George Kadianakis desnacked at riseup.net
Wed May 20 19:03:38 UTC 2015


Hello,

we recently received more reports of Denial of Service attacks on
hidden services. You can find our ticket here:

   https://trac.torproject.org/projects/tor/ticket/16052

After some debugging, we found the attack vector and identified a few
ways to fix or mitigate it. In this attack, the adversary forces a
hidden service to create thousands of connections to its underlying
application (e.g. the webserver), which overwhelms both Tor and the
underlying application.

It's worth noting that Tor is a small network, and even simple DoS
attacks can be quite effective against it. Consider that there are
botnets out there with more bandwidth than the whole Tor
network.
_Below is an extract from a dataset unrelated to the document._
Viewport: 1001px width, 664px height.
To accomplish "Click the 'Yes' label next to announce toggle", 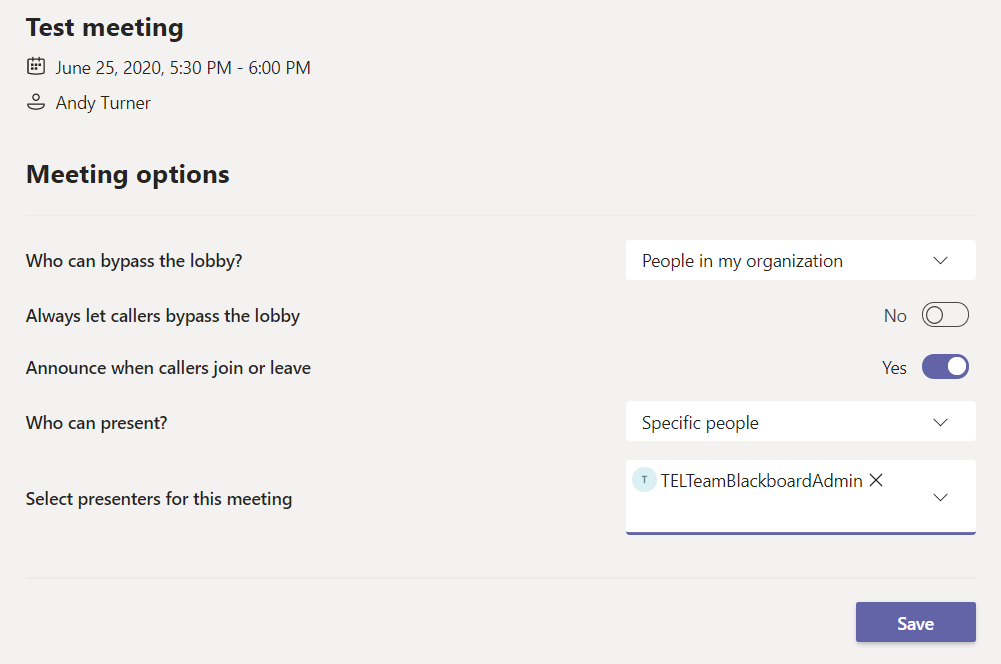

Hence, completely solving DoS attacks on Tor is still an open
problem; a few long-term defense ideas were stated on the trac ticket.

In any case, we have prepared an experimental short-term fix for this
vulnerability that hidden service operators can deploy. It seems to
mitigate the attack in our lab tests, so maybe it helps others too.

The fix, allows the hidden service operator to ignore hidden service
circuits that try to open tons of connections. This is possible since
normal clients will only open a few such connections, whereas the
attacker was opening like 5000 connections per circuit.

Here are some instructions for the short-term fix:

== Instructions ==

Our patch is not in an official Tor release yet, so you will need to
use an unofficial git branch:

    https://trac.torproject.org/projects/tor/ticket/16052#comment:18

First, use one of the provided branches or apply the commits directly
to your tor, and recompile your tor. You need to do this. The
instructions below *won't* work with stock tor.

Next, an operator who wants to deploy this experimental fix, should
first figure out how many simultaneous TCP connections a normal client
would establish. For example, an IRC server would probably not need
more than 1 simultaneous connection per user. A web server, depending
on the use, might need something between 6 to 12 (?) simultaneous
connections.

To proceed, as an example, let's say that a client of your hidden
service can work fine with 20 simultaneous TCP connections.

Then add the following to your torrc, as part of the per-hidden
service configuration:

            HiddenServiceMaxStreams 20

and start up your new Tor. See if that helps out for you. You might
still get 100% CPU when under attack, but other clients should work
normally.

If that doesn't stop the attack, there is a more aggressive solution
that might work. In your torrc also add the following line

            HiddenServiceMaxStreamsCloseCircuit 1

That will make your hidden service *kill* the attacker's circuit,
which will reduce CPU load even more. However, if you have picked a
small max streams number, it might also kill normal users'
connections. So be careful! Also, please don't set max streams to a
tiny value while this is enabled; forcing the attacker to build tons
of circuits to you is not good for your HS or for the network.

====

In any case, let us know if this works for you, by sending an email to
this list, or commenting on the trac ticket. If it works for people,
we might incorporate to a Tor release soon.